Sr. Presidente, antes de iniciar o meu pronunciamento, eu queria parabenizar a Fundação Oswaldo Cruz – Fiocruz, que completou 112 anos no último dia 25 de maio, tendo sua história se iniciado com o Instituto Soroterápico Federal. Criada com o objetivo de fabricar soros e vacinas contra a peste bubônica e combater outros problemas da saúde pública brasileira, a Fiocruz sempre contribuiu de forma decisiva para o desenvolvimento de pesquisas e tecnologias e para o debate da ciência no setor da saúde no Brasil. Parabéns à Fiocruz e a todos os seus funcionários e funcionárias.

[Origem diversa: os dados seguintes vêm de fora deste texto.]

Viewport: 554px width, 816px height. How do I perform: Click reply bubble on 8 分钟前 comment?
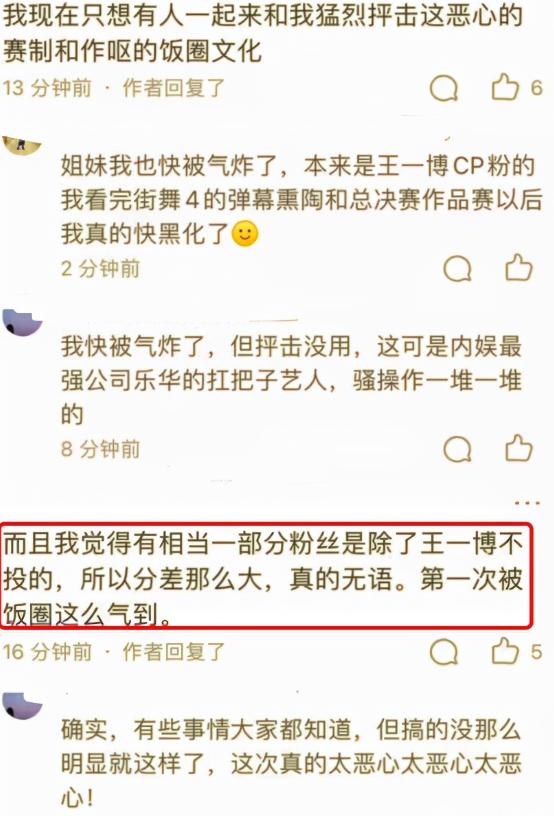tap(458, 449)
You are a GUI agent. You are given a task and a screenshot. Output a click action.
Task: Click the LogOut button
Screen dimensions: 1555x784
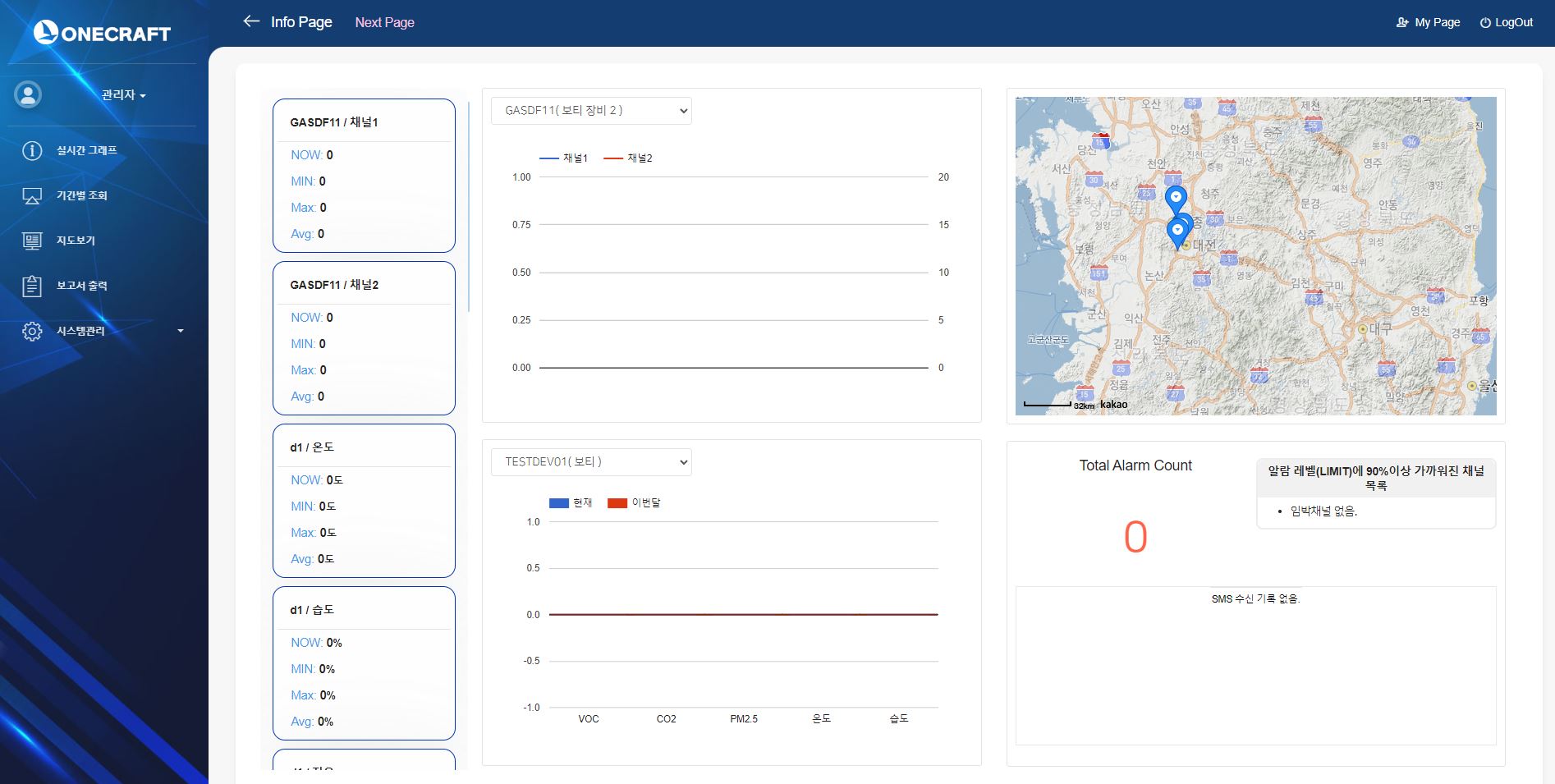(x=1506, y=22)
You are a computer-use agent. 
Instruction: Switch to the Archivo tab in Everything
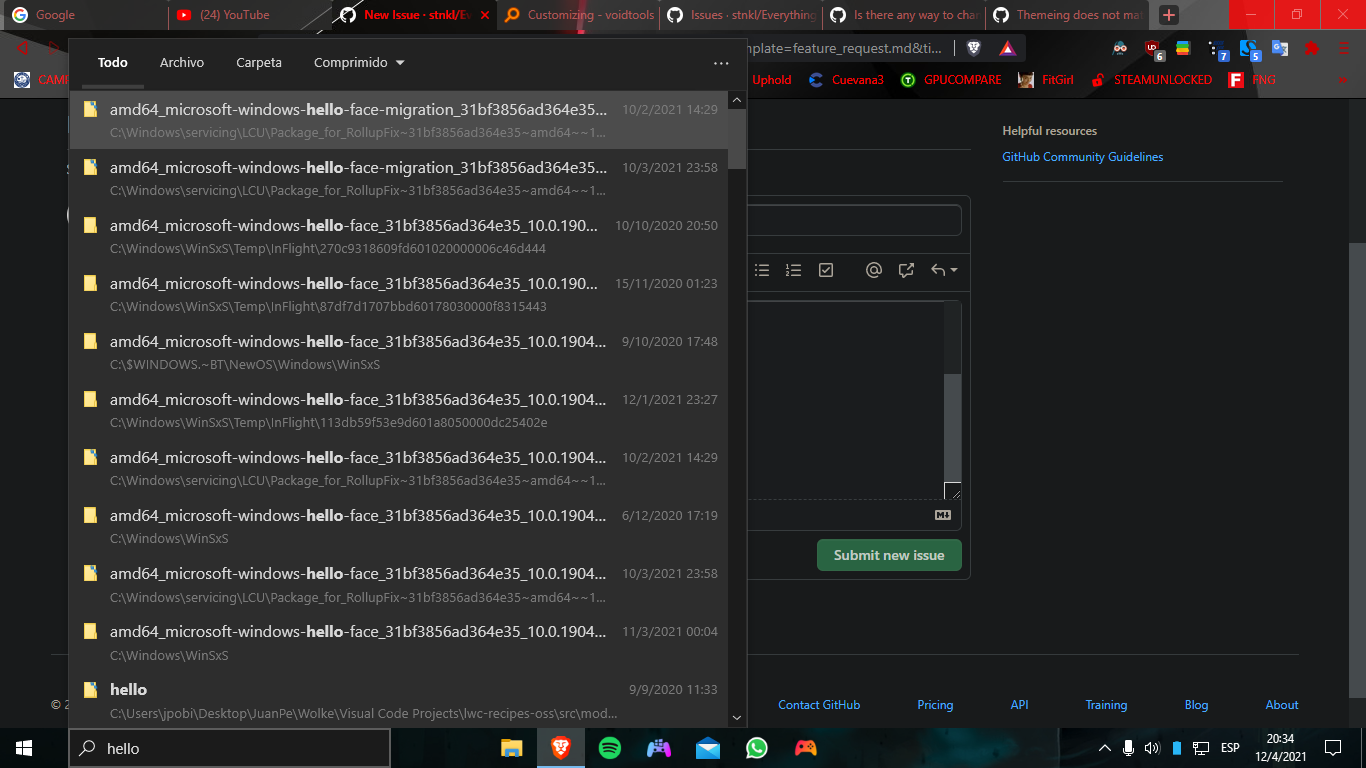point(181,62)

Mas eu queria registrar, no dia de hoje, a importância da decisão da 2ª Câmara de Direito Público do Tribunal de Justiça de São Paulo, tomada no dia 15 deste mês, que manteve suspensa a conhecida lei da dupla porta no Sistema Único de Saúde. Essa lei permitia que até 25% das vagas de hospitais públicos de São Paulo geridos por organizações sociais pudessem ser usadas por pacientes particulares e com planos de saúde. Em sua decisão, o juiz da 5ª Vara considerou que o decreto favorece a prática da dupla porta de entrada, selecionando beneficiários de planos de saúde privados para atendimento nos hospitais públicos geridos por organizações sociais, promovendo a institucionalização da atenção diferenciada, com preferência na marcação e no agendamento de consultas, exames e internações. Para o juiz, o decreto representa uma evidente afronta ao Estado de direito e ao interesse público primário da coletividade. Eu digo ainda, Sr. Presidente, caros colegas, que ele fere o princípio da universalidade do Sistema Único de Saúde consignado no art. 196 da Constituição Federal, que determina que a saúde é um direito de todos e dever do Estado.
Os Promotores de Justiça Arthur Filho e Luiz Roberto Faggioni, do Ministério Público de São Paulo, que ajuizaram a ação civil pública, alertaram ainda para outro agravante, considerando a realidade do Estado de São Paulo, mas que também se repete em vários outros lugares deste País. Eles ressaltam que a medida criaria uma situação aflitiva na saúde pública, pois os dependentes do SUS perderiam 25% dos leitos públicos dos hospitais estaduais de alta complexidade, que já são notoriamente insuficientes para atenderem à demanda da população.
O mérito do caso ainda será julgado pela 5ª Vara da Fazenda Pública. Mas eu gostaria de salientar a importância da decisão do Tribunal de Justiça de São Paulo, para que não criemos dois sistemas de saúde pública no Brasil: um dos ricos e um dos pobres, que terminam privilegiando os cidadãos que podem pagar pelos planos de saúde, em detrimento da população mais carente, que só pode contar com o SUS.
Sou inclusive autor do Projeto de Lei do Senado nº 366, de 2011, já tramitando na Câmara dos Deputados, garantindo a gratuidade nas unidades do SUS e coibindo a “dupla porta”. Isso porque o princípio da gratuidade do SUS não está referido de maneira expressa na Constituição Federal, mas é aceito como princípio implícito nela, uma vez que a saúde é dever do Estado, de acesso universal e igualitário.
Portanto, meu projeto estabelece a gratuidade como um princípio explícito do SUS. A intenção é evitar iniciativas como essas tomadas em São Paulo, que terminam desvirtuando o sentido da saúde pública. Já existe hoje um movimento de apropriação dos serviços públicos de saúde por interesses privados, o que tem sido visto mais frequentemente em hospitais de ensino, especialmente os universitários. Se continuarmos nesse caminho, teremos a generalização ou banalização da “dupla porta”.
Caros Colegas, eu gostaria, portanto, de parabenizar a Justiça de São Paulo pela decisão lúcida, bem como a iniciativa do Ministério Público de São Paulo. Essa é uma luta que acompanhamos de perto há muitos anos, tanto como médico, como ex-Ministro, como militante da área da saúde.
Espero que haja também o apoio, agora, dos nobres Deputados Federais para a aprovação definitiva do nosso projeto, coibindo, assim, a dupla porta.
Estaremos assim, de fato, consolidando a saúde pública deste País.
Muito obrigado, Sr. Presidente, Srªs Senadoras, Srs. Senadores.